SHORT TASK
Rewrite the material below, swapping "Screen dimensions" for "Display size" everywhere it occurs and leaving everything else unchanged.

Entries for text and item locations:
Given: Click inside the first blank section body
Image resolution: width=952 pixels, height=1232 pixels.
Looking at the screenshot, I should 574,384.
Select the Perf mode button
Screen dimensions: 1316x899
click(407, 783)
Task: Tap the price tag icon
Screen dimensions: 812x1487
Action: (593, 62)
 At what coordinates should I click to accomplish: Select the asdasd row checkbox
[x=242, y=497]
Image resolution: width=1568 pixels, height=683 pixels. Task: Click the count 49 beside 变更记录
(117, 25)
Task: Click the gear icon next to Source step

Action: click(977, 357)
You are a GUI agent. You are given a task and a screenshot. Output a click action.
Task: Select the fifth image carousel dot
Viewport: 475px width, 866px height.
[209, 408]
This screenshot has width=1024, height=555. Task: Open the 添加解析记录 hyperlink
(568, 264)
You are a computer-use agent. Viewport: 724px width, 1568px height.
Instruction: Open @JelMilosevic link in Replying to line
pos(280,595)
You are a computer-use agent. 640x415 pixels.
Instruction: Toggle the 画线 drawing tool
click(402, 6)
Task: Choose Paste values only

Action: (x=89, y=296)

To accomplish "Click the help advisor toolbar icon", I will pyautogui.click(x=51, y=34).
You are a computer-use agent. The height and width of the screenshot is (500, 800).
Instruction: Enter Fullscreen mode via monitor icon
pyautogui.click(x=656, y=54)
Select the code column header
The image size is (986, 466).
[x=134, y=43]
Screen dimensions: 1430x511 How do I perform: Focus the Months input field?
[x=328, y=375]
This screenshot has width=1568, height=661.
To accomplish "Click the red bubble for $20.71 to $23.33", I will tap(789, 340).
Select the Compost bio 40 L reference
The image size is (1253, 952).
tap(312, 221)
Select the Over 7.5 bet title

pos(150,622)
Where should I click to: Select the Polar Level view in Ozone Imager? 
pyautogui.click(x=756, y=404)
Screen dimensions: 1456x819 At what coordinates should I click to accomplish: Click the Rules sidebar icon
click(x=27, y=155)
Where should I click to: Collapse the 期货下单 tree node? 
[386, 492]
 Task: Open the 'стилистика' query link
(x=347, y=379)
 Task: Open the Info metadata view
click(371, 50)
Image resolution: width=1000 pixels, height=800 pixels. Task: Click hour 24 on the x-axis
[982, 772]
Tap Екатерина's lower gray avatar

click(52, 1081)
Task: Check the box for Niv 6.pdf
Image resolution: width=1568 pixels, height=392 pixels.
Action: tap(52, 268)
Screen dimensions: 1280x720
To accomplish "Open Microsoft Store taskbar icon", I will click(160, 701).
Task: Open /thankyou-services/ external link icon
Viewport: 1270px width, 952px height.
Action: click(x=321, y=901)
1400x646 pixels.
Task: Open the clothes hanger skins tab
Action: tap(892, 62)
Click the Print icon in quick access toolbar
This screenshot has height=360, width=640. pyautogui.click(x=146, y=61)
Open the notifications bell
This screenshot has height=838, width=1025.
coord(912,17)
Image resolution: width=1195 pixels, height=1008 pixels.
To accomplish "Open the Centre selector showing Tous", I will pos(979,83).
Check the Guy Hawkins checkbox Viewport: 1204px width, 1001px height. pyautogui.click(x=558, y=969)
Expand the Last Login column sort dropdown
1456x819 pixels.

PROBLEM SOLUTION
Given: Click inside the first blank section body
Image resolution: width=952 pixels, height=1232 pixels.
Looking at the screenshot, I should 574,384.
Select the Perf mode button
Display size: 1316x899
click(407, 783)
Task: Tap the price tag icon
Display size: 812x1487
Action: (593, 62)
 At what coordinates should I click to accomplish: Select the asdasd row checkbox
[x=242, y=497]
Image resolution: width=1568 pixels, height=683 pixels. Task: Click the count 49 beside 变更记录
(117, 25)
Task: Click the gear icon next to Source step

Action: click(977, 357)
You are a GUI agent. You are given a task and a screenshot. Output a click action.
Task: Select the fifth image carousel dot
Viewport: 475px width, 866px height.
[209, 408]
This screenshot has width=1024, height=555. Task: Open the 添加解析记录 hyperlink
(568, 264)
You are a computer-use agent. Viewport: 724px width, 1568px height.
Instruction: Open @JelMilosevic link in Replying to line
pos(280,595)
You are a computer-use agent. 640x415 pixels.
Instruction: Toggle the 画线 drawing tool
click(402, 6)
Task: Choose Paste values only

Action: (x=89, y=296)

To accomplish "Click the help advisor toolbar icon", I will pyautogui.click(x=51, y=34).
You are a computer-use agent. The height and width of the screenshot is (500, 800).
Instruction: Enter Fullscreen mode via monitor icon
pyautogui.click(x=656, y=54)
Select the code column header
The image size is (986, 466).
[x=134, y=43]
Display size: 1430x511 How do I perform: Focus the Months input field?
[x=328, y=375]
This screenshot has width=1568, height=661.
To accomplish "Click the red bubble for $20.71 to $23.33", I will tap(789, 340).
Select the Compost bio 40 L reference
The image size is (1253, 952).
tap(312, 221)
Select the Over 7.5 bet title

pos(150,622)
Where should I click to: Select the Polar Level view in Ozone Imager? 
pyautogui.click(x=756, y=404)
Display size: 1456x819 At what coordinates should I click to accomplish: Click the Rules sidebar icon
click(x=27, y=155)
Where should I click to: Collapse the 期货下单 tree node? 
[386, 492]
 Task: Open the 'стилистика' query link
(x=347, y=379)
 Task: Open the Info metadata view
click(371, 50)
Image resolution: width=1000 pixels, height=800 pixels. Task: Click hour 24 on the x-axis
[982, 772]
Tap Екатерина's lower gray avatar

click(52, 1081)
Task: Check the box for Niv 6.pdf
Image resolution: width=1568 pixels, height=392 pixels.
Action: tap(52, 268)
Display size: 1280x720
To accomplish "Open Microsoft Store taskbar icon", I will click(160, 701).
Task: Open /thankyou-services/ external link icon
Viewport: 1270px width, 952px height.
Action: click(x=321, y=901)
1400x646 pixels.
Task: Open the clothes hanger skins tab
Action: tap(892, 62)
Click the Print icon in quick access toolbar
This screenshot has height=360, width=640. pyautogui.click(x=146, y=61)
Open the notifications bell
This screenshot has height=838, width=1025.
coord(912,17)
Image resolution: width=1195 pixels, height=1008 pixels.
To accomplish "Open the Centre selector showing Tous", I will pos(979,83).
Check the Guy Hawkins checkbox Viewport: 1204px width, 1001px height. pyautogui.click(x=558, y=969)
Expand the Last Login column sort dropdown
1456x819 pixels.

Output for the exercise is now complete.